Stored records:
+---+
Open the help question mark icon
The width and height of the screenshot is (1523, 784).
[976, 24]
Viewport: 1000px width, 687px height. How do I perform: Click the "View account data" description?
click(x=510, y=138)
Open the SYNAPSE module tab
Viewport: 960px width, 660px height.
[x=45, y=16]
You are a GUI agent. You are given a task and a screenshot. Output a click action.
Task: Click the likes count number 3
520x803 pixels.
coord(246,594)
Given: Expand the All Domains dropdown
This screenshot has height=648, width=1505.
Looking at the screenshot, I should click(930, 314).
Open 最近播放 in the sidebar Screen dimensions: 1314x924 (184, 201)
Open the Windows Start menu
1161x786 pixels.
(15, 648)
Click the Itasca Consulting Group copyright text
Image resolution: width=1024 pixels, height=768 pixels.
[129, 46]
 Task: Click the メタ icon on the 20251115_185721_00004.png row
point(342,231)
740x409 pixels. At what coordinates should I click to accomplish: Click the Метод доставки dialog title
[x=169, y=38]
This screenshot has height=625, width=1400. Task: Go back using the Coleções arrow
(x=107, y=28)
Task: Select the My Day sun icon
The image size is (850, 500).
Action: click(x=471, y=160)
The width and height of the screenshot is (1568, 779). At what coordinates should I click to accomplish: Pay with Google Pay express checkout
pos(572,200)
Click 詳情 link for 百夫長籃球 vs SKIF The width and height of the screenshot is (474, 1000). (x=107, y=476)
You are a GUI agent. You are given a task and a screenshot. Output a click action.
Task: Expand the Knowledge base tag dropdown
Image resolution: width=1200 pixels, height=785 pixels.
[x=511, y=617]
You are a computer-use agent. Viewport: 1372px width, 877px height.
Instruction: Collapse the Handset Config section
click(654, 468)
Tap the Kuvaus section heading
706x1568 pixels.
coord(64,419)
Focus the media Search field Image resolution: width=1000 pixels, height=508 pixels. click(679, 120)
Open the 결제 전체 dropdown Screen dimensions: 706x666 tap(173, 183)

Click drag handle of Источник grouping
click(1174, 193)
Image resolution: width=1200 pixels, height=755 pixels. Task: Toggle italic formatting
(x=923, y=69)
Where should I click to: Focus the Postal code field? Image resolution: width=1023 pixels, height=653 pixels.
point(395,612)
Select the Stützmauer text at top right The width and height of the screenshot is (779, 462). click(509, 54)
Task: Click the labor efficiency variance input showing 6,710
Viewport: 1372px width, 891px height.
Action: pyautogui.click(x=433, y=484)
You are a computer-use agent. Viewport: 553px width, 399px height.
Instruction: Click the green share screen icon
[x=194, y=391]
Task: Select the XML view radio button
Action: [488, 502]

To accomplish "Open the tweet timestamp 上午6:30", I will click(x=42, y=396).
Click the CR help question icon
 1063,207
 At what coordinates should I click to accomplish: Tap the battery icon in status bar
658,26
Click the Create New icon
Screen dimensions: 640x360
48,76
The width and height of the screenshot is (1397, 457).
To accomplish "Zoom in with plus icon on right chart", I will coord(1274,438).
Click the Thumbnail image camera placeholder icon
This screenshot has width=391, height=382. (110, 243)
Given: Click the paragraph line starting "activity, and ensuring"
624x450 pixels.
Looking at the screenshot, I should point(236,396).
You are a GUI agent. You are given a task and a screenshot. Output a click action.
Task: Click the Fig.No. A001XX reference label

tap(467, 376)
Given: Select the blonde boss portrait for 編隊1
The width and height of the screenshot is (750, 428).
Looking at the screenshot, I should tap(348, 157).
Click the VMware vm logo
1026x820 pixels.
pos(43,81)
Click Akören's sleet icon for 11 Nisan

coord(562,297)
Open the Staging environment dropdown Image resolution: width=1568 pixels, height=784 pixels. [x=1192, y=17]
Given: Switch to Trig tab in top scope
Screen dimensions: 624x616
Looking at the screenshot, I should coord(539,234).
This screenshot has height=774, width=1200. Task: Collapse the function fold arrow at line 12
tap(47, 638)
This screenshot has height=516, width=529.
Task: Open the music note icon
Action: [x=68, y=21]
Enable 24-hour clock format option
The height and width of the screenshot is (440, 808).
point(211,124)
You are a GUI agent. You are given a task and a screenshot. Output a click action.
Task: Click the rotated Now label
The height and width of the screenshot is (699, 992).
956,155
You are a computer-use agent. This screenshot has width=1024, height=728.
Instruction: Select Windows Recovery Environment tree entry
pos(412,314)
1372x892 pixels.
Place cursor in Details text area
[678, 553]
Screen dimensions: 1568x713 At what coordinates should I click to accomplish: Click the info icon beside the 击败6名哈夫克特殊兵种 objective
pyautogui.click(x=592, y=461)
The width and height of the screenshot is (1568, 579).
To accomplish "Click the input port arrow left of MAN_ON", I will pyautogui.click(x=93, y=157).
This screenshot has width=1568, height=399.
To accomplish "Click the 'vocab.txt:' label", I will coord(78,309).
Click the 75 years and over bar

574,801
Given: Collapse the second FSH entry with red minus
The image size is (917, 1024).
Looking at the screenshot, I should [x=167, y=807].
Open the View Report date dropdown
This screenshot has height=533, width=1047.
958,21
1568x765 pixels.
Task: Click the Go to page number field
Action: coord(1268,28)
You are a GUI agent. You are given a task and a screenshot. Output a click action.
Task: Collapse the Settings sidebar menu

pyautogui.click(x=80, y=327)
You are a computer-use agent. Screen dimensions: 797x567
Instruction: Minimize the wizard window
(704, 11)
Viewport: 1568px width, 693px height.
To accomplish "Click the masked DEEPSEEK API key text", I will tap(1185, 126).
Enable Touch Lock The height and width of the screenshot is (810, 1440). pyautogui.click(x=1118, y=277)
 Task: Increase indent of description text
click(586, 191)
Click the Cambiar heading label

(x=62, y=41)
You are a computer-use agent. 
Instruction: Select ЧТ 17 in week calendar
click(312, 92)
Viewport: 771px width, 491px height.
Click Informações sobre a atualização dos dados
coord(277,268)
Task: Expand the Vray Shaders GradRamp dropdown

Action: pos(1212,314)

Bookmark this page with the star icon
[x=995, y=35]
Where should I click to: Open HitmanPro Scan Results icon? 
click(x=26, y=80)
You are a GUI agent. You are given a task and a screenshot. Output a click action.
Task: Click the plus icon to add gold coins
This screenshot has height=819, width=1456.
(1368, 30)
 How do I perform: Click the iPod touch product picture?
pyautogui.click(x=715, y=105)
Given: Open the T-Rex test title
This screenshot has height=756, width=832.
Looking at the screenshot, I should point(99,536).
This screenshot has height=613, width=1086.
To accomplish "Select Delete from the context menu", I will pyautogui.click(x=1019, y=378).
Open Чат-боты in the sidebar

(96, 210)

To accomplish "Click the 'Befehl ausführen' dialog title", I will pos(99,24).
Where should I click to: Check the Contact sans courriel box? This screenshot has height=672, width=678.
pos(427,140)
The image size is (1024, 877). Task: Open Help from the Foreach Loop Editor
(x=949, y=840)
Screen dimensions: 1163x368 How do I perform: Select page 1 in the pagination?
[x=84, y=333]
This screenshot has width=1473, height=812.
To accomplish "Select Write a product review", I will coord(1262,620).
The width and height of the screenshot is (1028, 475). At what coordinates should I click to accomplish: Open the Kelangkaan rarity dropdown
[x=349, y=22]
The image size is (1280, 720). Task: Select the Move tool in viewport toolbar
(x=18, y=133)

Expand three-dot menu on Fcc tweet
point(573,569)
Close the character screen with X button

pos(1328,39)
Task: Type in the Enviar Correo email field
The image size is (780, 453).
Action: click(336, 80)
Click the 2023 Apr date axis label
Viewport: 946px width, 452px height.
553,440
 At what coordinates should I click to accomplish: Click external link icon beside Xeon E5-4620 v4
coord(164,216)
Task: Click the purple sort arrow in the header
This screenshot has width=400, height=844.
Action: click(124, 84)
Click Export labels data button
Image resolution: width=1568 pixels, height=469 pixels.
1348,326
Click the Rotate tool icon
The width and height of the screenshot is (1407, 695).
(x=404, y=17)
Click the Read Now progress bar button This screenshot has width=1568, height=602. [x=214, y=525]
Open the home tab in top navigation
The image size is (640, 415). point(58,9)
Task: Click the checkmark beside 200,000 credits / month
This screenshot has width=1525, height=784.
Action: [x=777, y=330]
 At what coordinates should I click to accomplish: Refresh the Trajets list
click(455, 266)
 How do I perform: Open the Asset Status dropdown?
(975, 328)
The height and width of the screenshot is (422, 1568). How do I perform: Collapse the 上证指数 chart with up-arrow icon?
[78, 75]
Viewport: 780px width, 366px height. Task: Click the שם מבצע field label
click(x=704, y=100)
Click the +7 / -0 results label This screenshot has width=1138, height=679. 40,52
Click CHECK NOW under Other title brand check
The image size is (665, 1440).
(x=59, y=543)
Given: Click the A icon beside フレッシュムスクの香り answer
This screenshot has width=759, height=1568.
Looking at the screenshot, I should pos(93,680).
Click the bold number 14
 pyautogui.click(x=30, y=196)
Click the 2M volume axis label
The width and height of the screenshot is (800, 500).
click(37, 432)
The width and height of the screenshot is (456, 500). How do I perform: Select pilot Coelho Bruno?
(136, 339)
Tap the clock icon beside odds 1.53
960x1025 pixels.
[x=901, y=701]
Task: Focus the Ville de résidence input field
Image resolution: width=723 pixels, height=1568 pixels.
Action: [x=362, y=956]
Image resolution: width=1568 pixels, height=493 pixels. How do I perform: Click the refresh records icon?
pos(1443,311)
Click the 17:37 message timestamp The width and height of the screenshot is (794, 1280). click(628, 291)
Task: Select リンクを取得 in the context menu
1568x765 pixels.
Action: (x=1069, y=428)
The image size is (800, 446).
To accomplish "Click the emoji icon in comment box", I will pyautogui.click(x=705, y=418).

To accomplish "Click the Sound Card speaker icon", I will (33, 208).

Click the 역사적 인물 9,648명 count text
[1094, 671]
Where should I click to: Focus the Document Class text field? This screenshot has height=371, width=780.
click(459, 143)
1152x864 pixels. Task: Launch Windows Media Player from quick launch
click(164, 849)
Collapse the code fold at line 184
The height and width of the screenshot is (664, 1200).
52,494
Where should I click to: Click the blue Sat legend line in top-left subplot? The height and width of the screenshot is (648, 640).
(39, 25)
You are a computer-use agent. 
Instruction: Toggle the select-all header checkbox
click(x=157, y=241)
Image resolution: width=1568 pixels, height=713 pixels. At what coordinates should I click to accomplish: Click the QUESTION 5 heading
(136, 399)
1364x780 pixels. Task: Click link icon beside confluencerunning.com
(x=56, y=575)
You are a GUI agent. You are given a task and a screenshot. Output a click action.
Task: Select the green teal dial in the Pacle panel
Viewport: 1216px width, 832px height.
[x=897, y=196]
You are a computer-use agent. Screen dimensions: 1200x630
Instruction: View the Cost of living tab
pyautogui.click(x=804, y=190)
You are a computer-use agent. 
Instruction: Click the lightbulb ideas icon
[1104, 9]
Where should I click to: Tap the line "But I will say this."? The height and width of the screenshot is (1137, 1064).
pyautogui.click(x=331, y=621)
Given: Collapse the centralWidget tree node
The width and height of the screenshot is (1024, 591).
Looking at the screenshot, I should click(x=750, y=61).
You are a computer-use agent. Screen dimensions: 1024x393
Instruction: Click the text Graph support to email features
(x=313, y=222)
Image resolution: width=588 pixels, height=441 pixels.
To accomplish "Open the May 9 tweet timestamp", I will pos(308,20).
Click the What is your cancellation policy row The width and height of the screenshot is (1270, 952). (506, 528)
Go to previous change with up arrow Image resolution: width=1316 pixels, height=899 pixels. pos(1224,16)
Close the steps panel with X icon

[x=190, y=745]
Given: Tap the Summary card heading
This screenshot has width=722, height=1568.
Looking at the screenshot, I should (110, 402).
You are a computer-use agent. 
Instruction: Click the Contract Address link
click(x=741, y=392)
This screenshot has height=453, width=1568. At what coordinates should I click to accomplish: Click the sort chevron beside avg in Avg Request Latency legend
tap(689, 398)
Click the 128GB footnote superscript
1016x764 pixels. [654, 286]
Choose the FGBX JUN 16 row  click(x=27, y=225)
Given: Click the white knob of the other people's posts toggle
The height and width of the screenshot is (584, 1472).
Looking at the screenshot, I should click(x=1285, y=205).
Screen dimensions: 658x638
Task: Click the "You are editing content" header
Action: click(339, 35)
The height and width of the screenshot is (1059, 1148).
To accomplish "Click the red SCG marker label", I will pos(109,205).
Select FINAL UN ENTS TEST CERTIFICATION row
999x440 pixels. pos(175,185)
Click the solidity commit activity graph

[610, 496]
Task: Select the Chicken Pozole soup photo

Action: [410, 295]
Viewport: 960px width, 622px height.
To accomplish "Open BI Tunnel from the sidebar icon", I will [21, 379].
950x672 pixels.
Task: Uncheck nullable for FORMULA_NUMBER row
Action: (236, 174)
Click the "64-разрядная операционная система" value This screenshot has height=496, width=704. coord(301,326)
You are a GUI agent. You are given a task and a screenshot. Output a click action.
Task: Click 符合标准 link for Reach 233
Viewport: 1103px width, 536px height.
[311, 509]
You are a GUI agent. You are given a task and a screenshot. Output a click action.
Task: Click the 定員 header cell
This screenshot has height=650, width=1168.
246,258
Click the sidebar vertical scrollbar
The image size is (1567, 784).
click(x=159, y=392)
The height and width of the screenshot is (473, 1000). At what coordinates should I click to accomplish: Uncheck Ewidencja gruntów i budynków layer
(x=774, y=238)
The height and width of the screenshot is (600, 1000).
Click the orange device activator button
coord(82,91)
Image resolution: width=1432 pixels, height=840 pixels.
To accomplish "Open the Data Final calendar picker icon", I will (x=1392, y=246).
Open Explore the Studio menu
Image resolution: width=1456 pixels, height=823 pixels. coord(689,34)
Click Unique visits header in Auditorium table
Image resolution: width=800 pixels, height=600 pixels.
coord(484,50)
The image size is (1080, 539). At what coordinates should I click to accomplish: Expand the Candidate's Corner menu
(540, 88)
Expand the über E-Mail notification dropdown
+---+
**ACTION ITEM**
Check each line above for the word "clock" and copy the ones that have it.

**OUTPUT OF THE EXERCISE**
Enable 24-hour clock format option
Tap the clock icon beside odds 1.53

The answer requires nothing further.